[Abstract] [Full Text PDF] (in Japanese / 453KB) [Members Only And Two Factor Auth.]

J.Jpn. Surg. Soc.. 79(9): 1215-1216, 1978


Report on the annual meeting

LONG TERM RESULTS OF STERNAL-TURNOVER FOR FUNNEL CHEST DEFORMITY

Heart Institute of Japan. Tokyo Women's Medical College

Juro Wada, M.D. FACS.

At the Sapporo Medical College Hospital and Tokyo Women's Medical College Heart Institute of Japan, since a new operative method for correction of funnel chest "Sterno-Turnover" was advocated and introduced clinically by the author in 1959, it was applied in 365 cases of severe funnel chest deformities.
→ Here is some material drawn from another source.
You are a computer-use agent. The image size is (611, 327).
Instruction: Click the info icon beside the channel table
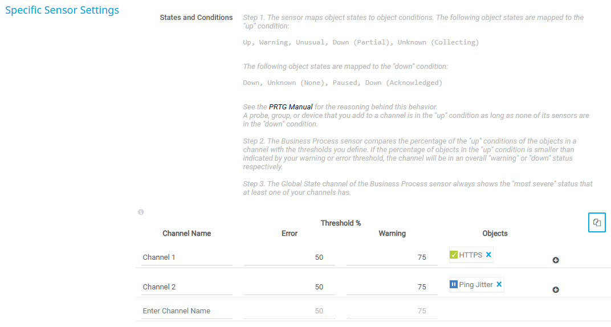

During the same period only 70 cases underwent our costal plasty who had localized unilateral deep pectus excavatum. Brown's ternal elevation technic was employed in our earliest 24 cases and was discarded.
For, objective decumentation of the deformity, before and after operation we have previously proposed Funnel Index. Currently, we have utilized a new three demensional measurment; the Moire Topography. It is the most useful objective method ever available in clinical practice.
Long term follow up studies including tomographic finding, cincigraphic demonstration of the turned over sternum, and enquete inquiries from 150 patients who had undergone the Sterno-Turnover more than ten years ago showed excellent clinical outcome in over 90% of the patients.
Retrospectively, among the surgically treated cases there were two major types of the deformities observed; symmetical and asymmerical or uniliteral deep excavation. The symmetrical type is more common in children under the age of 11 years. After the age of 12 asymmetrical deformities increase in number, and are associated with scoliosis. It is authors opinion, therefore, surgical correction represented by the sternal turnover method should be performed before scoliosis develops in ideally preschooling age.